(Data extracted from a collection)
+++
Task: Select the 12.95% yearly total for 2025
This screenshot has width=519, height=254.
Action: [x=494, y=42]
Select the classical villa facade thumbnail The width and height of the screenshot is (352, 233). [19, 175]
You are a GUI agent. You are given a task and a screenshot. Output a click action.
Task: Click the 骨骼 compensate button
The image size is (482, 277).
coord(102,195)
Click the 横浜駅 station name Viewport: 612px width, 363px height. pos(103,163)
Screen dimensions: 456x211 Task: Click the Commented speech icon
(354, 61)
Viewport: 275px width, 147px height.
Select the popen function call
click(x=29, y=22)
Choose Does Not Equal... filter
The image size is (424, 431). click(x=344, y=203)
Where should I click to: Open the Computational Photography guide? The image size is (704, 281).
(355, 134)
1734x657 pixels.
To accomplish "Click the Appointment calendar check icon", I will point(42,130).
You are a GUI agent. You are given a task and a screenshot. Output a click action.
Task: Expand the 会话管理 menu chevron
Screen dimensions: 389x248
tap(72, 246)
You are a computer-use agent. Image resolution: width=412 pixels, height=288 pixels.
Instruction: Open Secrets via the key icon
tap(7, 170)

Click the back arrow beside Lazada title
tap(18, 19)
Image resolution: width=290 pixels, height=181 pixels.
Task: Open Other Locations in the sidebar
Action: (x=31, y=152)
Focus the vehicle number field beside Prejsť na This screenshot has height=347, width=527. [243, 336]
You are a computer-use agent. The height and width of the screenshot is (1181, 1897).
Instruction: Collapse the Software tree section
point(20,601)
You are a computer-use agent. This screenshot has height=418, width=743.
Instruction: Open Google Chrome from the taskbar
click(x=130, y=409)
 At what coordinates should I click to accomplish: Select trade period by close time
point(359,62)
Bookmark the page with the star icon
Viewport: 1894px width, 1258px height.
+++
OBJECTIVE:
Turn the lines above into a numbered list, omitting any blank lines.

EXPECTED ANSWER:
1. Task: Select the 12.95% yearly total for 2025
2. This screenshot has width=519, height=254.
3. Action: [x=494, y=42]
4. Select the classical villa facade thumbnail The width and height of the screenshot is (352, 233). [19, 175]
5. You are a GUI agent. You are given a task and a screenshot. Output a click action.
6. Task: Click the 骨骼 compensate button
7. The image size is (482, 277).
8. coord(102,195)
9. Click the 横浜駅 station name Viewport: 612px width, 363px height. pos(103,163)
10. Screen dimensions: 456x211 Task: Click the Commented speech icon
11. (354, 61)
12. Viewport: 275px width, 147px height.
13. Select the popen function call
14. click(x=29, y=22)
15. Choose Does Not Equal... filter
16. The image size is (424, 431). click(x=344, y=203)
17. Where should I click to: Open the Computational Photography guide? The image size is (704, 281).
18. (355, 134)
19. 1734x657 pixels.
20. To accomplish "Click the Appointment calendar check icon", I will point(42,130).
21. You are a GUI agent. You are given a task and a screenshot. Output a click action.
22. Task: Expand the 会话管理 menu chevron
23. Screen dimensions: 389x248
24. tap(72, 246)
25. You are a computer-use agent. Image resolution: width=412 pixels, height=288 pixels.
26. Instruction: Open Secrets via the key icon
27. tap(7, 170)
28. Click the back arrow beside Lazada title
29. tap(18, 19)
30. Image resolution: width=290 pixels, height=181 pixels.
31. Task: Open Other Locations in the sidebar
32. Action: (x=31, y=152)
33. Focus the vehicle number field beside Prejsť na This screenshot has height=347, width=527. [243, 336]
34. You are a computer-use agent. The height and width of the screenshot is (1181, 1897).
35. Instruction: Collapse the Software tree section
36. point(20,601)
37. You are a computer-use agent. This screenshot has height=418, width=743.
38. Instruction: Open Google Chrome from the taskbar
39. click(x=130, y=409)
40.  At what coordinates should I click to accomplish: Select trade period by close time
41. point(359,62)
42. Bookmark the page with the star icon
43. Viewport: 1894px width, 1258px height.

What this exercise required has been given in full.